> [Teks Dokumen]
——
Namanya Hilarius Laot (39), biasa dipanggil Soge. Di Ile Ape umumnya, apalagi di kampung halamannya, Tagawiti dan sekitarnya, Soge dikenal sebagai tukang kayu. Punya bengkel kayu sederhana yang letaknya di samping rumah. Bengkel yang tidak sepi. Cukup dikenal banyak orang dan kalangan. Karena itu pesanan perabot seperti lemari, meja, kursi, pintu, jendela selalu dikerjakannya sendiri.
Pesanan lemari untuk Polindes Tagawiti bahkan sedang dibuat Soge, saat nyawanya melayang karena setrum listrik.
Hari yang nahas, Selasa (10/8/2021) siang. Soge sedang bekerja ketika tiba-tiba tubuhnya terpental ke belakang. Istrinya yang juga sama2 penyandang tuna wicara segera mendekat. Suaminya sempat memberi isyarat agar istrinya mencabut colokan. Meski segera memutuskan aliran arus listrik, Soge sudah tidak sadarkan diri. Sempat dilarikan ke Puskesmas Waipukang, namun jiwanya tidak tertolong. Difabel mandiri itu pergi selamanya meninggalkan istrinya yang baru bersamanya di kampung tiga bulan terakhir ini. Mereka berdua pernah tinggal bersama di Kupang. Lalu Soge memilih pulang Tagawiti dan istrinya baru menyusul tiga bulan lalu.
——
> [Ketentuan Tugas]
Tolong lanjutkan kisah tentang Soge, tukang kayu di Tagawiti, mulai sesudah kalimat terakhirnya yang berakhir dengan "istrinya baru menyusul tiga bulan lalu".

> [Kutipan Sumber]
——
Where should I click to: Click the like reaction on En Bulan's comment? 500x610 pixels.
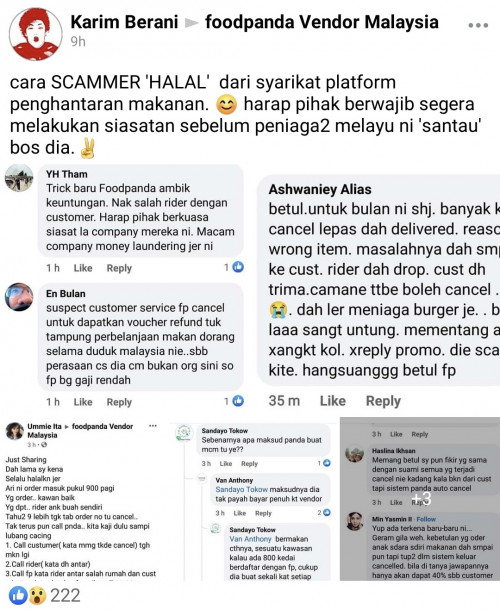coord(238,401)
——
> [Hasil Tugas]
“Entah bagaimana Erna nanti. Sayang sekali masih muda dan baru bersama lagi tetapi Soge sudah jalan. Masih banyak yang mau dikerjakannya. Dia sangat terampil dalam pekerjaan tukang kayu,” ujar ayah Soge.
Bapak Laurensius Lowa, adalah pensiunan guru. Soge bersama dua saudaranya dibesarkan tak hanya dari gaji guru. Bapak Laurensius Lowa juga adalah tukang kayu.
Ketrampilan sebagai tukang kayu itu menurun pada putranya yang memiliki kemampuan berbeda itu.
Bapak Laurensius Lowa yang kami temui di rumah duka, Rabu (11/8/2021) menuturkan, tahun 2015, Soge masuk Balai Latihan Kerja khusus buat anak-anak difabel di Naibonat, Kupang. Tiga tahun Soge pulang dengan kemampuan luar biasa. “Dia buat bufet yang ada di dalam rumah. Waktu itu sy bilang dia, itu terlalu besar dan harga begitu pasarannya sulit. Soge lalu buat lemari. Dia juga bangun rumah sendiri dan saya kagum karena dia bisa. Jadi buat rumah juga bisa selalin tukang kayu.”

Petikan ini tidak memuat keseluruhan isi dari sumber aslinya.